I was most inspired by this Mark McGuinness post I read recently
There are so many readables about how patience and persistence are much more reliable than luck and logically and mentally, I get that. Do I, however, want to stick to the same goals for 20 years like the protagonist in the Shawshank Redemption? He had external circumstances driving him. I imagine that if I was unjustly imprisoned or starving or desperate in some other fashion based on an outward circumstance, beyond my control, to a certain extent, I might be able to find a much wider stubborn streak than I usually do now but the fact is, I am not thusly faced.
My husband and I discuss this all the tine. He wins arguments because he outlasts me he says. I say he wins them because his goal is to win whilst mine is to have the debate and be heard. We have different goals in other words and different motivators and mine being the easier one, requires less stubborn effort than his does.
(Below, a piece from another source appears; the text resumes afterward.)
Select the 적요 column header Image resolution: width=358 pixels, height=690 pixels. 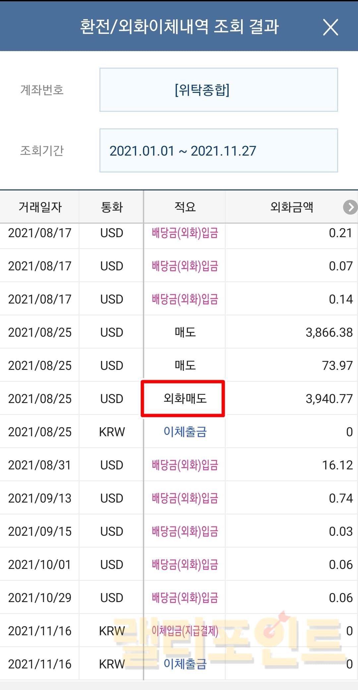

That then brings me to my next thought on the subject, should we celebrate one track mindedness? Society seems to celebrate the idea of being a specialist, of dedicating decades to one line of study or career until you are the best or damn near close to it. I question that ….. Is it truly such a laudable thing to be so stubborn that you are unable to change perspective according to circumstance and/or character development If one is such a stubborn soul, does it not make change, even change for the better, a whole lot more difficult than it might be for someone a whole lot more malleable of spirit such as a me?
Now, it is true that I can be convinced to do crazy things because I try and keep an open mind – the very antithesis of being stubborn but would a better idea not then be to acquire as much knowledge about a given topic as possible AND to keep one’s mind open for any further input and last but not least, then be able to adapt accordingly?
Some would call this flying by the seat of one’s pants but it is still flying and if I was stubbornly clinging to my belief that humans couldn’t, I wouldn’t even be able to do it and I certainly get to fly in a whole lot more directions than I could if I believed that I had just one migrationary path to follow. In other words, I tend to think of stubbornness as being noble only sometimes and I find it very difficult to distinguish when those occasions arise.
I am absolutely sure that being stubborn and one track minded was magnificent in the Shawshank Redemption for example but I am not so sure that I admired it in say an Ahab or a Scrooge or a Hitler or an Amin.. On consideration, perhaps it’s their goals I didn’t admire which means then that it isn’t HOW one pursues things that that the collective we really care about, but WHAT they are pursuing – the end justifying the means and all that.
I have personally never been able to find a solid foundation in head, heart or spirit for that adage and I think I feel the same about stubbornness though I do adore a success and admire anyone who finds it.